:: GIVEN REQUEST ::
Convert the entries below into a JSON list of strings, with one string per line and blank lines omitted.

:: MATERIALS PROVIDED ::
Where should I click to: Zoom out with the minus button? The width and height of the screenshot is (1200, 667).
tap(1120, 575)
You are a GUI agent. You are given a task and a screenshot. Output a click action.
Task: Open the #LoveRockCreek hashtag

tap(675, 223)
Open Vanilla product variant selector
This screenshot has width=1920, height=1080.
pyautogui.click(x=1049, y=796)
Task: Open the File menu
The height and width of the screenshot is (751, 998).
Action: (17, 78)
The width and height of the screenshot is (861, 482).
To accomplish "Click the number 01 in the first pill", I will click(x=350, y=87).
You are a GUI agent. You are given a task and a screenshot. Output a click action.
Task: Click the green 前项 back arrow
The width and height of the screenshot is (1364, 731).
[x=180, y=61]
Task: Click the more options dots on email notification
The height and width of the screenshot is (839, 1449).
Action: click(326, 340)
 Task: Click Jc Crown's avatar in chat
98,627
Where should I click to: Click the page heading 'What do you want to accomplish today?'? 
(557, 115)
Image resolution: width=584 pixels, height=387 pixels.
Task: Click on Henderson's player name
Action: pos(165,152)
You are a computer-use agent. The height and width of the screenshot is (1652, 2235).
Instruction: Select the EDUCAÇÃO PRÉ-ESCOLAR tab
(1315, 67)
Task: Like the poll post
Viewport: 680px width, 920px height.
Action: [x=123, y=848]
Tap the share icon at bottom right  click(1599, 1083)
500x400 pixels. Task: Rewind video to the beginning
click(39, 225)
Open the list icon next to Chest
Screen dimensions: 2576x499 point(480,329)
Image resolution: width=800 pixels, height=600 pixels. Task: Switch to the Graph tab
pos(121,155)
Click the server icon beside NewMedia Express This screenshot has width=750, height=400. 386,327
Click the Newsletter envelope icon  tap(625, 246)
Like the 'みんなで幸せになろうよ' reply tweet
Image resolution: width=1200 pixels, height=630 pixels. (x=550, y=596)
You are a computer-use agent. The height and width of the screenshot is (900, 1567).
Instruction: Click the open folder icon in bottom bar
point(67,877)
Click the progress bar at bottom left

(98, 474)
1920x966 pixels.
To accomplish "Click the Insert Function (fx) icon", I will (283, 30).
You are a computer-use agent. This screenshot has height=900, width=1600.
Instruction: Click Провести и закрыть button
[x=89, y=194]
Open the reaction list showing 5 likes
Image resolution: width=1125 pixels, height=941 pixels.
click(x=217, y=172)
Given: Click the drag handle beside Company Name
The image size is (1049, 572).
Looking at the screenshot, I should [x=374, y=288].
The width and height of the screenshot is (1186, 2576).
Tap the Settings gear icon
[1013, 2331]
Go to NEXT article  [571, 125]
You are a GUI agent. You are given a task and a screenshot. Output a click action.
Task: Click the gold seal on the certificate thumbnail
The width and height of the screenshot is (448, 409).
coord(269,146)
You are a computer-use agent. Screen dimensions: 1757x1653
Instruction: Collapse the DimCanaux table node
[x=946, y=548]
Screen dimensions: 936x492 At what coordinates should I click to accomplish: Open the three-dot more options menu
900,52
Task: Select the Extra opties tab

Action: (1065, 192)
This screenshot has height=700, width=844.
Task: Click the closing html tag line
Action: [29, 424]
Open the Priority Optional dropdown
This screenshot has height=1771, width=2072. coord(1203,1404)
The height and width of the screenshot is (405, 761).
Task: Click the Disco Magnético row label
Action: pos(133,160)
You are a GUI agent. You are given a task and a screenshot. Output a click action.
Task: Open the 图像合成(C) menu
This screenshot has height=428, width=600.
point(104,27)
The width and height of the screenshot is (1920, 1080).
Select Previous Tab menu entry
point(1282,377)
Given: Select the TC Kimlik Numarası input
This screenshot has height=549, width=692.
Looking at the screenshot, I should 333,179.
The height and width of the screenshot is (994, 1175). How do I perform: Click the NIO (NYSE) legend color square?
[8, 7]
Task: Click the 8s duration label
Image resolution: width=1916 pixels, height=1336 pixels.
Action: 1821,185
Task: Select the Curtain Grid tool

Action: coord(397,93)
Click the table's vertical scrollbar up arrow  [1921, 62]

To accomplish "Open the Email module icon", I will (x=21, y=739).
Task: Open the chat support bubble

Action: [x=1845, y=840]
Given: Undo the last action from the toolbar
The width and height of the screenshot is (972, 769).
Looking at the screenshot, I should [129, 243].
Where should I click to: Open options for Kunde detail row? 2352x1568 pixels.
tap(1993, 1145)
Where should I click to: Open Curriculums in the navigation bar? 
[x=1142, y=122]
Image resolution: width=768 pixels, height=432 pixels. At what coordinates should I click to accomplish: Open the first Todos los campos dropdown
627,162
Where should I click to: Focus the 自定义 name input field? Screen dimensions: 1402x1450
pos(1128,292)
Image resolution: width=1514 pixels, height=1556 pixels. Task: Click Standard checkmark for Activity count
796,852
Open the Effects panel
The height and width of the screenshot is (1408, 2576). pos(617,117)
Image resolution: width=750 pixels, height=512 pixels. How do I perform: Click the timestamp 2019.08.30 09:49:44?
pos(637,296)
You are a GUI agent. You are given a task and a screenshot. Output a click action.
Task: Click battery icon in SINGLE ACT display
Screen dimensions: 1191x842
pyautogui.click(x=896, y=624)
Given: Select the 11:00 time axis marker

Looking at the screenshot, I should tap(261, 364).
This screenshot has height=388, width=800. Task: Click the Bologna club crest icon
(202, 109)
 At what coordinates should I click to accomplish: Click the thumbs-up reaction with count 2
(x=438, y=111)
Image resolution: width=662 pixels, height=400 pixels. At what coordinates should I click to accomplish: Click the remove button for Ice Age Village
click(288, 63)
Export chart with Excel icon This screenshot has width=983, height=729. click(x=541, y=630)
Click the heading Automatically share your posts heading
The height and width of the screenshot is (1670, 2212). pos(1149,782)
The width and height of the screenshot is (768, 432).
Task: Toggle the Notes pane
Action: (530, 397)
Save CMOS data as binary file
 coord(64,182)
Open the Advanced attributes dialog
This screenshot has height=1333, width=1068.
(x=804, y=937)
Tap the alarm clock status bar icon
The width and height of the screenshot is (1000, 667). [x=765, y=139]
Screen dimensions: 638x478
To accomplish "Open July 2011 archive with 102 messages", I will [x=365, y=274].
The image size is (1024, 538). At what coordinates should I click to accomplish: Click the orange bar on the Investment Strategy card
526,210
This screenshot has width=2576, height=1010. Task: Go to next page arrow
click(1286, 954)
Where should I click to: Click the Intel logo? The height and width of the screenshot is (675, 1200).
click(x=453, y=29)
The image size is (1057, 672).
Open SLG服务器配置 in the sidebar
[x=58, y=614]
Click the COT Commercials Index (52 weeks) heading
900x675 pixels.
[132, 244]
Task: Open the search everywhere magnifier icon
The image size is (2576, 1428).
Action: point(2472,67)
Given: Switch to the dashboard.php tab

:: ANSWER FOR THIS EXERCISE ::
[
  "Where should I click to: Zoom out with the minus button? The width and height of the screenshot is (1200, 667).",
  "tap(1120, 575)",
  "You are a GUI agent. You are given a task and a screenshot. Output a click action.",
  "Task: Open the #LoveRockCreek hashtag",
  "tap(675, 223)",
  "Open Vanilla product variant selector",
  "This screenshot has width=1920, height=1080.",
  "pyautogui.click(x=1049, y=796)",
  "Task: Open the File menu",
  "The height and width of the screenshot is (751, 998).",
  "Action: (17, 78)",
  "The width and height of the screenshot is (861, 482).",
  "To accomplish \"Click the number 01 in the first pill\", I will click(x=350, y=87).",
  "You are a GUI agent. You are given a task and a screenshot. Output a click action.",
  "Task: Click the green 前项 back arrow",
  "The width and height of the screenshot is (1364, 731).",
  "[x=180, y=61]",
  "Task: Click the more options dots on email notification",
  "The height and width of the screenshot is (839, 1449).",
  "Action: click(326, 340)",
  " Task: Click Jc Crown's avatar in chat",
  "98,627",
  "Where should I click to: Click the page heading 'What do you want to accomplish today?'? ",
  "(557, 115)",
  "Image resolution: width=584 pixels, height=387 pixels.",
  "Task: Click on Henderson's player name",
  "Action: pos(165,152)",
  "You are a computer-use agent. The height and width of the screenshot is (1652, 2235).",
  "Instruction: Select the EDUCAÇÃO PRÉ-ESCOLAR tab",
  "(1315, 67)",
  "Task: Like the poll post",
  "Viewport: 680px width, 920px height.",
  "Action: [x=123, y=848]",
  "Tap the share icon at bottom right  click(1599, 1083)",
  "500x400 pixels. Task: Rewind video to the beginning",
  "click(39, 225)",
  "Open the list icon next to Chest",
  "Screen dimensions: 2576x499 point(480,329)",
  "Image resolution: width=800 pixels, height=600 pixels. Task: Switch to the Graph tab",
  "pos(121,155)",
  "Click the server icon beside NewMedia Express This screenshot has width=750, height=400. 386,327",
  "Click the Newsletter envelope icon  tap(625, 246)",
  "Like the 'みんなで幸せになろうよ' reply tweet",
  "Image resolution: width=1200 pixels, height=630 pixels. (x=550, y=596)",
  "You are a computer-use agent. The height and width of the screenshot is (900, 1567).",
  "Instruction: Click the open folder icon in bottom bar",
  "point(67,877)",
  "Click the progress bar at bottom left",
  "(98, 474)",
  "1920x966 pixels.",
  "To accomplish \"Click the Insert Function (fx) icon\", I will (283, 30).",
  "You are a computer-use agent. This screenshot has height=900, width=1600.",
  "Instruction: Click Провести и закрыть button",
  "[x=89, y=194]",
  "Open the reaction list showing 5 likes",
  "Image resolution: width=1125 pixels, height=941 pixels.",
  "click(x=217, y=172)",
  "Given: Click the drag handle beside Company Name",
  "The image size is (1049, 572).",
  "Looking at the screenshot, I should [x=374, y=288].",
  "The width and height of the screenshot is (1186, 2576).",
  "Tap the Settings gear icon",
  "[1013, 2331]",
  "Go to NEXT article  [571, 125]",
  "You are a GUI agent. You are given a task and a screenshot. Output a click action.",
  "Task: Click the gold seal on the certificate thumbnail",
  "The width and height of the screenshot is (448, 409).",
  "coord(269,146)",
  "You are a computer-use agent. Screen dimensions: 1757x1653",
  "Instruction: Collapse the DimCanaux table node",
  "[x=946, y=548]",
  "Screen dimensions: 936x492 At what coordinates should I click to accomplish: Open the three-dot more options menu",
  "900,52",
  "Task: Select the Extra opties tab",
  "Action: (1065, 192)",
  "This screenshot has height=700, width=844.",
  "Task: Click the closing html tag line",
  "Action: [29, 424]",
  "Open the Priority Optional dropdown",
  "This screenshot has height=1771, width=2072. coord(1203,1404)",
  "The height and width of the screenshot is (405, 761).",
  "Task: Click the Disco Magnético row label",
  "Action: pos(133,160)",
  "You are a GUI agent. You are given a task and a screenshot. Output a click action.",
  "Task: Open the 图像合成(C) menu",
  "This screenshot has height=428, width=600.",
  "point(104,27)",
  "The width and height of the screenshot is (1920, 1080).",
  "Select Previous Tab menu entry",
  "point(1282,377)",
  "Given: Select the TC Kimlik Numarası input",
  "This screenshot has height=549, width=692.",
  "Looking at the screenshot, I should 333,179.",
  "The height and width of the screenshot is (994, 1175). How do I perform: Click the NIO (NYSE) legend color square?",
  "[8, 7]",
  "Task: Click the 8s duration label",
  "Image resolution: width=1916 pixels, height=1336 pixels.",
  "Action: 1821,185",
  "Task: Select the Curtain Grid tool",
  "Action: coord(397,93)",
  "Click the table's vertical scrollbar up arrow  [1921, 62]",
  "To accomplish \"Open the Email module icon\", I will (x=21, y=739).",
  "Task: Open the chat support bubble",
  "Action: [x=1845, y=840]",
  "Given: Undo the last action from the toolbar",
  "The width and height of the screenshot is (972, 769).",
  "Looking at the screenshot, I should [129, 243].",
  "Where should I click to: Open options for Kunde detail row? 2352x1568 pixels.",
  "tap(1993, 1145)",
  "Where should I click to: Open Curriculums in the navigation bar? ",
  "[x=1142, y=122]",
  "Image resolution: width=768 pixels, height=432 pixels. At what coordinates should I click to accomplish: Open the first Todos los campos dropdown",
  "627,162",
  "Where should I click to: Focus the 自定义 name input field? Screen dimensions: 1402x1450",
  "pos(1128,292)",
  "Image resolution: width=1514 pixels, height=1556 pixels. Task: Click Standard checkmark for Activity count",
  "796,852",
  "Open the Effects panel",
  "The height and width of the screenshot is (1408, 2576). pos(617,117)",
  "Image resolution: width=750 pixels, height=512 pixels. How do I perform: Click the timestamp 2019.08.30 09:49:44?",
  "pos(637,296)",
  "You are a GUI agent. You are given a task and a screenshot. Output a click action.",
  "Task: Click battery icon in SINGLE ACT display",
  "Screen dimensions: 1191x842",
  "pyautogui.click(x=896, y=624)",
  "Given: Select the 11:00 time axis marker",
  "Looking at the screenshot, I should tap(261, 364).",
  "This screenshot has height=388, width=800. Task: Click the Bologna club crest icon",
  "(202, 109)",
  " At what coordinates should I click to accomplish: Click the thumbs-up reaction with count 2",
  "(x=438, y=111)",
  "Image resolution: width=662 pixels, height=400 pixels. At what coordinates should I click to accomplish: Click the remove button for Ice Age Village",
  "click(288, 63)",
  "Export chart with Excel icon This screenshot has width=983, height=729. click(x=541, y=630)",
  "Click the heading Automatically share your posts heading",
  "The height and width of the screenshot is (1670, 2212). pos(1149,782)",
  "The width and height of the screenshot is (768, 432).",
  "Task: Toggle the Notes pane",
  "Action: (530, 397)",
  "Save CMOS data as binary file",
  " coord(64,182)",
  "Open the Advanced attributes dialog",
  "This screenshot has height=1333, width=1068.",
  "(x=804, y=937)",
  "Tap the alarm clock status bar icon",
  "The width and height of the screenshot is (1000, 667). [x=765, y=139]",
  "Screen dimensions: 638x478",
  "To accomplish \"Open July 2011 archive with 102 messages\", I will [x=365, y=274].",
  "The image size is (1024, 538). At what coordinates should I click to accomplish: Click the orange bar on the Investment Strategy card",
  "526,210",
  "This screenshot has width=2576, height=1010. Task: Go to next page arrow",
  "click(1286, 954)",
  "Where should I click to: Click the Intel logo? The height and width of the screenshot is (675, 1200).",
  "click(x=453, y=29)",
  "The image size is (1057, 672).",
  "Open SLG服务器配置 in the sidebar",
  "[x=58, y=614]",
  "Click the COT Commercials Index (52 weeks) heading",
  "900x675 pixels.",
  "[132, 244]",
  "Task: Open the search everywhere magnifier icon",
  "The image size is (2576, 1428).",
  "Action: point(2472,67)",
  "Given: Switch to the dashboard.php tab"
]